The US Central Command (CENTCOM) reported Wednesday that its forces shot down an Iranian drone that it claimed was conducting surveillance of American troops at Mission Support Site Conoco, a US base that sits atop Syria’s oil fields and is named after the American energy corporation that once exploited them.
The Syrian Observatory for Human Rights (SOHR) said a Turkish drone hit a military vehicle which it said belonged to the US-backed YPG militia in the Syrian city of Kobane, apparently killing one militiaman and wounding others.
ISIS-linked forces unleashed an armed attack south of the Syrian city of Palmyra, killing four people, including one woman, and wounding ten others.
And in the jihadist-occupied area of Idlib, HTS “rebels” claimed that government forces launched an unprovoked artillery attack. Damascus countered that its troops had responded to a drone attack by the Al Qaeda-linked militias.
One thing is certain, Washington has not given up on its aim of toppling the bourgeois national government of Assad and installing a puppet government subservient to US imperialist interests. It will continue to employ violence and coercion to that end.
The Biden administration views Syria not as a country urgently requiring humanitarian assistance after nearly a dozen years of war and a massive earthquake.
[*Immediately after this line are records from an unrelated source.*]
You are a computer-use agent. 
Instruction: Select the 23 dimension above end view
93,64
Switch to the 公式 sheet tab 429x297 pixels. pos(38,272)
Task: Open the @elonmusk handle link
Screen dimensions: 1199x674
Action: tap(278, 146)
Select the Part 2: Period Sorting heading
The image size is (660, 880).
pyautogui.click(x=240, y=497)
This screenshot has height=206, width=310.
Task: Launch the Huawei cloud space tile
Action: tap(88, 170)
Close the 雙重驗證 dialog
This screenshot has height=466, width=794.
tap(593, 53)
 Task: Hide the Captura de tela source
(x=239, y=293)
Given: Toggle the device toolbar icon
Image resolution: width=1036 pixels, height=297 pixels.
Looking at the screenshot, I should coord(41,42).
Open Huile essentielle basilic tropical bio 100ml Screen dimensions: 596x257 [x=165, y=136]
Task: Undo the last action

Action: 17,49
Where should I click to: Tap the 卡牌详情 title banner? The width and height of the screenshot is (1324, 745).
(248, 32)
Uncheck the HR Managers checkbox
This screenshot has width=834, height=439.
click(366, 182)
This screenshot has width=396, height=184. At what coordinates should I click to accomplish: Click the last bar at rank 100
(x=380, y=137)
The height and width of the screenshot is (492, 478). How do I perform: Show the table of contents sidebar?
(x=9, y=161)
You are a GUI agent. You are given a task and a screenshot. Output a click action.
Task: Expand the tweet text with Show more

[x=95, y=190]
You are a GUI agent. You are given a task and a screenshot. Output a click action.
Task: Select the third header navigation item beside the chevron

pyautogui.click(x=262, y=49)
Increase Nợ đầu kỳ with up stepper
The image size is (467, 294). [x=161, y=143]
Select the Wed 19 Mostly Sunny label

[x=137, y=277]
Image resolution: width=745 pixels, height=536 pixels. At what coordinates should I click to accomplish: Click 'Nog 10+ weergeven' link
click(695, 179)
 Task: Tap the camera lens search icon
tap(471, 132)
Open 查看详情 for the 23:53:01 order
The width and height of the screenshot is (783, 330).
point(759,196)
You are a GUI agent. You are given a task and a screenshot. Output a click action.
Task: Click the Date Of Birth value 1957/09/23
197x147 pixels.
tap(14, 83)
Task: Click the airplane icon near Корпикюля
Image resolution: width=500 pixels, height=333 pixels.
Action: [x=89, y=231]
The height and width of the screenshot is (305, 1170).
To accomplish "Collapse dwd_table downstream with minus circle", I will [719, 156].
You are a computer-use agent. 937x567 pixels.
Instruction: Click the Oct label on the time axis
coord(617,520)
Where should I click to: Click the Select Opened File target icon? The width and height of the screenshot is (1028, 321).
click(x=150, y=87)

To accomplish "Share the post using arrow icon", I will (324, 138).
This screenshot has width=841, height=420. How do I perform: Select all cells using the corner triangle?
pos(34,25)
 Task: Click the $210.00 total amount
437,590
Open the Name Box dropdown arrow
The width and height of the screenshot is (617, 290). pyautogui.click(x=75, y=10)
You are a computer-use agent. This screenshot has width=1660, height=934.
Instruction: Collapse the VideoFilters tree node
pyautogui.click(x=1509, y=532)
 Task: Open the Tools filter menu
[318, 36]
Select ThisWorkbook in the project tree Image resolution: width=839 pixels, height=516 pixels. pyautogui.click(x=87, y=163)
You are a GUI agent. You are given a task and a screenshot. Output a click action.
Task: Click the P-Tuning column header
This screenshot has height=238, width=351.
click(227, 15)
Rather it is seen by Washington’s military and state apparatus as another battlefield in the war being waged in Ukraine against Russia, which backs Assad and operates its sole overseas naval base at the Syria’s Mediterranean port of Tartus.
After three decades of uninterrupted war in which it has reduced entire societies from Afghanistan to Iraq, Libya and Syria to rubble, American imperialism is prepared to kill hundreds of thousands more, either through hunger and cold or renewed military conflict to further its drive to control the strategic energy resources of the Middle East and Central Asia.